No Dia dos Namorados, talvez essa seja uma das perguntas mais importantes que possamos nos fazer.

Uma das frases que mais repito no consultório é que o amor precisa ser um lugar de acolhimento. Um espaço onde podemos ser quem somos, sem medo, sem precisar nos diminuir para caber na vida de alguém, sem receio constante de julgamentos ou rejeições.

Quando o amor aprisiona, controla, machuca ou deixa de ser suporte, ele deixa de cumprir uma de suas funções mais importantes: promover crescimento, segurança e bem-estar.
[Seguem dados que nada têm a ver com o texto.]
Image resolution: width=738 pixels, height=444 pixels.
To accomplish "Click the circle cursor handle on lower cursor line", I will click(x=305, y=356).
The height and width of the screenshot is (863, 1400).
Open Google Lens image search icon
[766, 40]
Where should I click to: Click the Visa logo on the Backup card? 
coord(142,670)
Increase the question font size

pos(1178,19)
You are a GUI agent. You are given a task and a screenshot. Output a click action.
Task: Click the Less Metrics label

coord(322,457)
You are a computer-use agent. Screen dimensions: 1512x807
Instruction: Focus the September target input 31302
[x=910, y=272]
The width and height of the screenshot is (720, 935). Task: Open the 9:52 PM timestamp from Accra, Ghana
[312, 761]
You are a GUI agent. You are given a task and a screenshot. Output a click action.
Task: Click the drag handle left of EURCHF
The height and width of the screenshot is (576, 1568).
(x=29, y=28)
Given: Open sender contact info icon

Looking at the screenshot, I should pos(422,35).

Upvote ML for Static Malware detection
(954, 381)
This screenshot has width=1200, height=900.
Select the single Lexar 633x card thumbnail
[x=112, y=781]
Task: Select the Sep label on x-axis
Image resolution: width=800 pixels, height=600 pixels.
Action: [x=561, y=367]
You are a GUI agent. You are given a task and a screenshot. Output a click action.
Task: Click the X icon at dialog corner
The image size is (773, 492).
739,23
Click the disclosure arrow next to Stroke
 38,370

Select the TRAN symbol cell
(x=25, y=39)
Mas, se sabemos disso, por que tantas vezes permanecemos em relações que nos fazem sofrer?

Parte dessa resposta está naquilo que aprendemos sobre o amor ao longo da vida. Aprendemos a amar observando. Observamos nossos pais, nossas referências afetivas e os relacionamentos que nos cercaram. Muitas vezes, passamos a acreditar que amor é sinônimo de sacrifício, de tolerar o intolerável ou de permanecer mesmo quando já não há respeito.

O problema é que tendemos a reproduzir aquilo que conhecemos, mesmo quando isso nos faz mal.

Reconhecer esses padrões é um passo importante. Transformá-los é um ato de cuidado consigo mesmo.

Porque o amor saudável não exige que você deixe de ser quem é. Ele oferece espaço para que você seja, cresça e floresça.